All in all I was very lucky. I knew that. I’d been denied affection from my family but I was denied nothing else. Nothing material or financial anyway. There were people far worse off in the world than me so really I couldn’t complain. I was an introvert anyway. I didn't need physical or emotional affection. I didn't need friends. Hugs were overrated. At least that’s what I kept telling myself. I’d probably be one of the wealthiest teenage runaways in history. Yay, me.
The visitors we were scheduled to greet were an Alpha and his Luna from a pack not too far from us. I wasn’t always dragged out for these things. Usually my mother made an appointment or planned some unfortunate conflicting schedule issue. That way she wouldn’t have to deal with pretending she cared. These visitors had come to talk to my father about the recent uptake in supernatural activities affecting our communities. Strange monsters had been attacking young werewolves across the country. The weird thing was that they only attacked young women. There was even an occasion where an androgynous looking woman was apparently harassed. That seemed to prove they were targeting women and that their criteria were traditional and visual. Odd.
These attacks have apparently been happening on and off for years but they are so few and far between that no one had connected the dots until recently. The most bizarre thing is that these young women are briefly kidnapped and then returned completely unharmed; however, they have no memory of the incident. Weird.
The fact that Alpha Denzel already had a Luna is probably the reason my mom allowed my attendance here today. On the occasions that unmated Alpha’s or Beta’s visited, she’d have me confined to my room telling her guests that her beloved daughter was unfortunately on a school trip or having a sleepover.
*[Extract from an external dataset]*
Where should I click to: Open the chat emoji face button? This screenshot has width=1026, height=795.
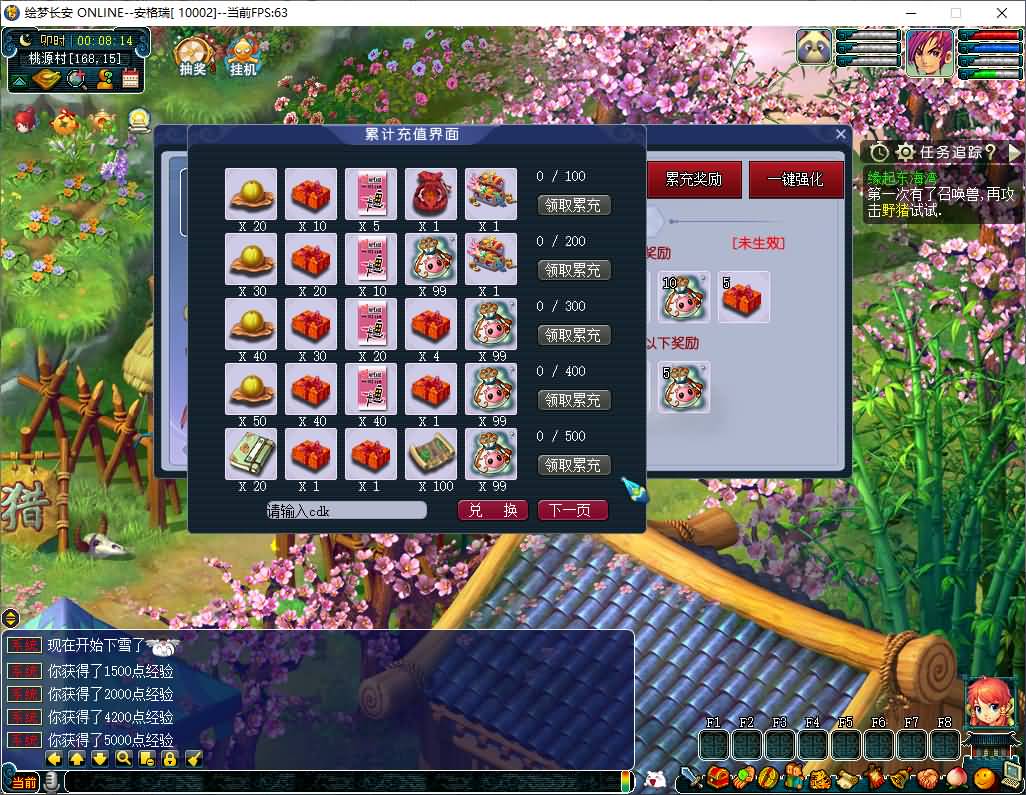655,778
What a shame, perhaps they could meet me next time….
Or it could be that, since I fit the description of those attacked, that my parents didn’t want the visiting Alpha to think they didn’t care about me by hiding this. Who knew how my mother’s mind worked?
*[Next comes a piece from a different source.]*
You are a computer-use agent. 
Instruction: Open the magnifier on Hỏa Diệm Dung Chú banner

Since I was on display tonight, my mother had chosen and ordered a dress for me, a very pretty thing. I actually loved it. What I didn’t love was how she’d chosen it and had it sent to my room with an order to wear it. Still, I was surprised that she picked something that actually suited my taste and looked amazing on me.
I couldn’t help but wonder what she was buttering me up for. Had she dressed me up for a reason? Was she planning on selling me off to another pack? This gesture can’t have been out of the goodness of her heart.